Y a-t-il eu autre chose ? Quels sont les mots qui ont été utilisés pour le dire ? Quelle est la bonne « traduction » de ce qui s’est dit au Caire, celle que reprend Assouline ou celle qu’on donne ici ?
En tout état de cause, on peut se demander s’il était vraiment nécessaire de faire tant d’honneur à ce papier bâclé au risque d’en rajouter un peu dans le « dialogue de sourds » qui caractérise le fait arabe (et musulman) en France ? En vérité, le billet de Pierre Assouline n’offre-t-il pas la meilleure illustration de ce que dit Afifi Matar, à savoir qu’on se conforme, en « traduisant » à des clichés, à ce qu’on veut voir chez l’Autre, de l’Autre (et rien d’autre) ? Après seize mois de blocus, laissant une population sans électricité, sans médicaments, sans espérance tout simplement, pour la seule raison qu’elle a eu le tort d’exprimer sa voix, lors d’élections dont tout le monde s’accorde à dire qu’elles étaient, pour une fois, démocratiques, après une semaine de bombardements et des centaines de victimes, ce matin du 3 janvier 2009, date du billet, le mot “barbare” dont se saisit Pierre Assouline dans ce billet consacré au monde arabe fait hurler.
Pour qui lit « depuis l’arabe », il est tellement évident que toute cette vie culturelle dont ces billets se font l’écho est, à l’exact contraire de ce que martèlent les médias, un appel au dialogue. Un appel désespéré, et qui se heurte à un mur, constatant qu’on lui dénie toute humanité.
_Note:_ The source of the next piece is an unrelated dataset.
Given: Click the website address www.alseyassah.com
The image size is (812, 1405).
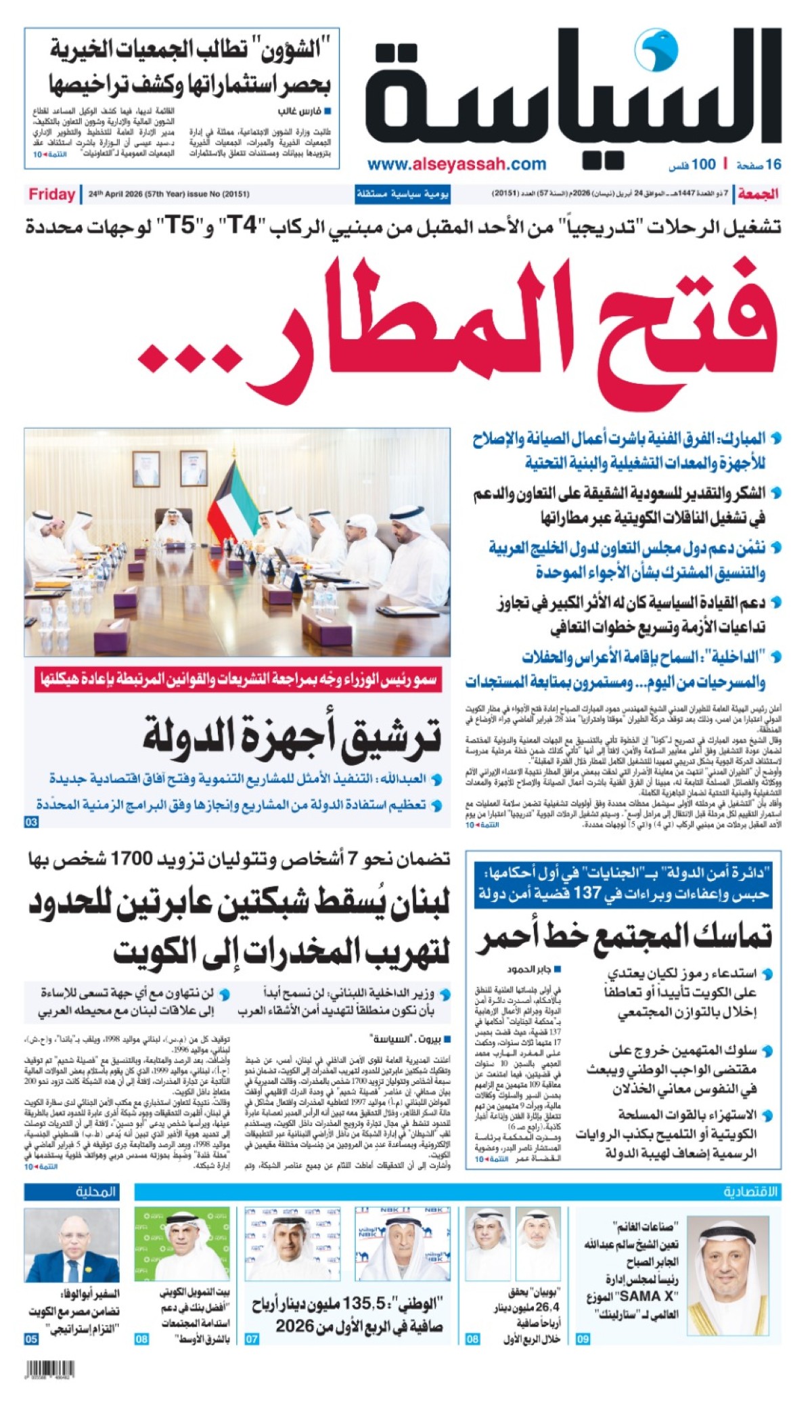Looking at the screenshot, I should click(457, 164).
Ce billet est dédié à ceux de Gaza, et en premier lieu à ces artistes dont quelques-uns ont été mentionnés dans ce blog : Rashid Masharawi (رشيد المشهراوي) et le taxi de L’anniversaire de Layla, les rappeurs de Gaza, les gamins du foot qui ont Abou Trika pour idole, Hassan Abu Hafash et ses calligraphies, sans oublier Omeyya Joha (أمية جحا), la voilée, l’islamiste-terroriste-fanatique qui n’en est pas moins femme, artiste, caricaturiste et engagée.
Intitulé “A la face du silence arabe”, le dessin qui ouvre cette chronique est le dernier publié sur son site, en date du 27 décembre, début des bombardements de l’armée de “défense” israélienne.
(Voir également le commentaire de Khalloud au précédent billet.)